The final guidelines include additional language to promote understanding that these guidelines are just that—guidelines, not standards. An interdisciplinary team with nursing representation must translate the guidelines into facility-specific policies and procedures. The guidelines also recommend flexibility of goals for timely administration, as appropriate, to accommodate the additional time needed to learn to operate new medication-related technologies.

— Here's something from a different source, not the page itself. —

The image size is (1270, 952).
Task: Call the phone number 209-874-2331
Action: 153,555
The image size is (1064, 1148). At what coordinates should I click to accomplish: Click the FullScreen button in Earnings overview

We also received numerous comments from practitioners who wanted to remind us that limitations in current information technology associated with medication use would make it difficult to: accommodate more than a single time interval to trigger an alert for delayed and early doses with bar-coding technology; change the appearance of a medication entry for delayed doses in electronic medication administration records (eMARs); and set different time limits for the removal of scheduled medications from automated dispensing cabinets. Challenges also exist with highlighting time-critical medications on eMARs and differentiating between first doses and subsequent scheduled doses when using these technologies. We are aware of these limitations and will be encouraging vendors to address them in updated versions of their technology.

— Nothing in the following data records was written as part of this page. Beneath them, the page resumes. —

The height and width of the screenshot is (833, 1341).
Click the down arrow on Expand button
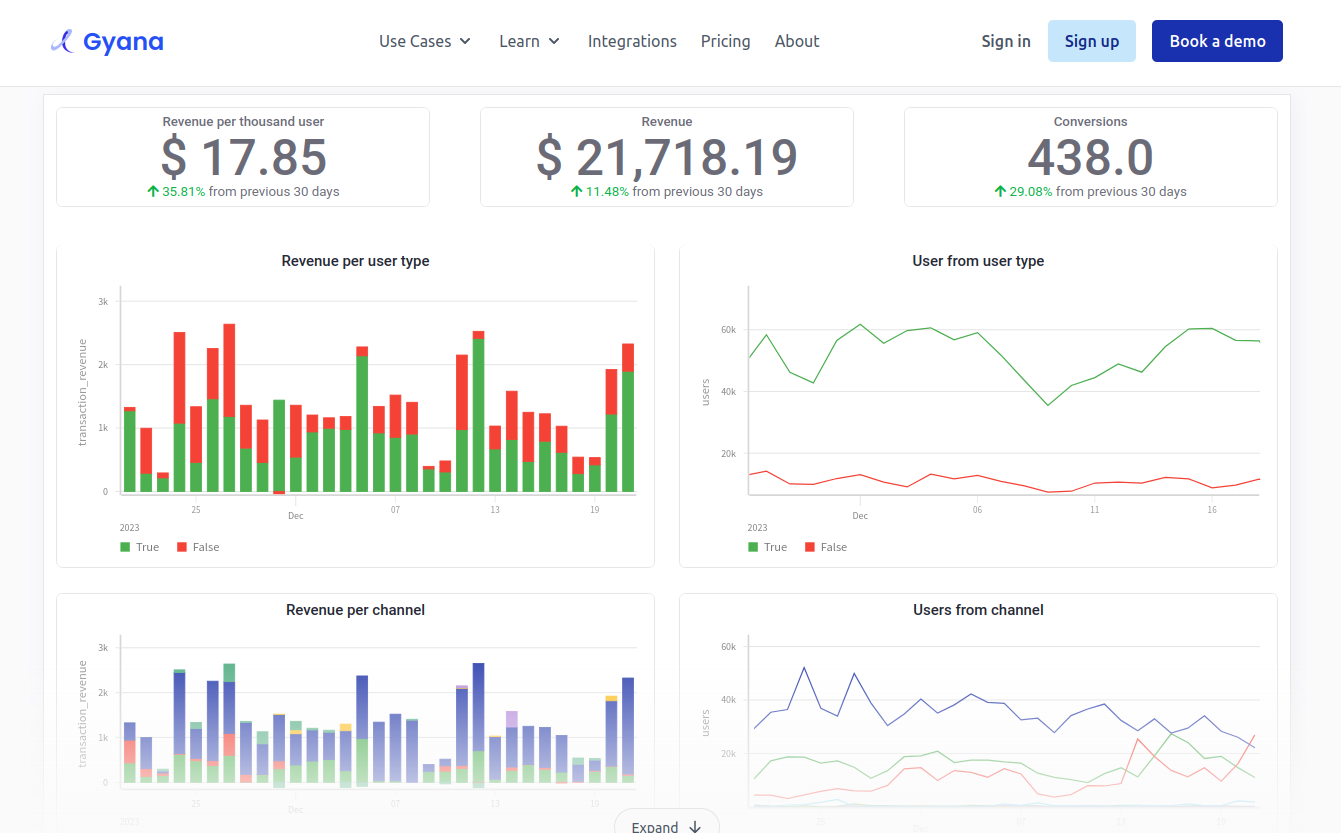[695, 826]
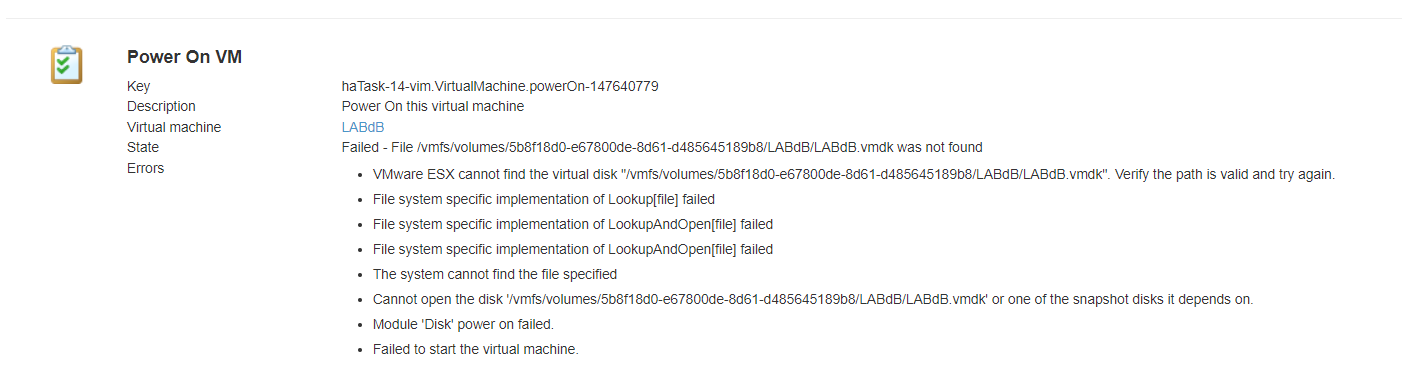Click the VMware ESX cannot find virtual disk error
Screen dimensions: 1402x378
[x=854, y=174]
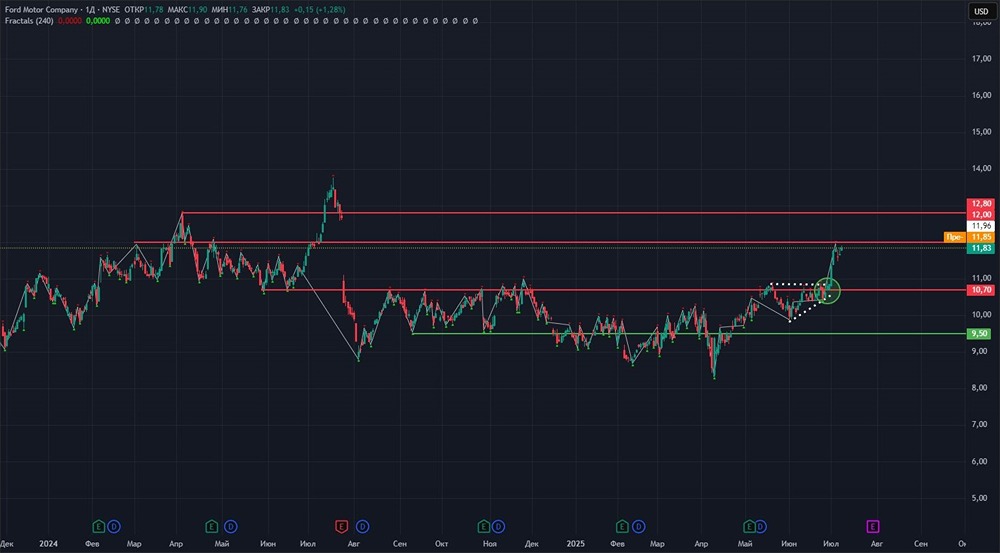Viewport: 1000px width, 553px height.
Task: Click the green earnings E marker near Фев 2025
Action: coord(622,525)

ISMP has posted the final Acute Care Guidelines for Timely Administration of Scheduled Medications on our website at: www.ismp.org/tools/guidelines/acutecare/tasm.pdf. We encourage hospitals to evaluate their goals for timely medication administration using these guidelines, which have been thoroughly vetted by many medication and patient safety experts; hospital safety teams; professional nursing, pharmacy, and respiratory therapy organizations; The Joint Commission; pharmacists; and frontline nurses who bear the ultimate responsibility for administering medications in a timely manner.
Using a modified failure mode and effects analysis process, ISMP has taken steps to anticipate any unintended consequences of changing the goals for timely medication administration. For example, we recognize that dose omissions may be a risk with wider dose intervals but have determined that this risk is lower than the many more serious risks associated with workarounds, shortcuts, and rushed drug administration—the unintended consequences of the “30-minute rule.” However, any change carries the risk of introducing new, unrecognized sources of errors. Thus, we are asking acute care facilities that make changes to their policies based on these guidelines to report any associated concerns, hazards, errors, or adverse events to ISMP via the ISMP Medication Errors Reporting Program (www.ismp.org/merp).
CMS staff has requested a copy of the final guidelines. Based on our recent conversations with them, we are optimistic that positive changes will be made to the “30-minute rule.” For now, hospitals will still be held accountable for the “30-minute rule” in the CMS Interpretive Guidelines. But given the wide support for these more reasonable and clinically appropriate guidelines, we hope CMS surveyors will allow hospitals to justify their carefully considered policies and procedures regarding timely medication administration using these guidelines to anchor the process.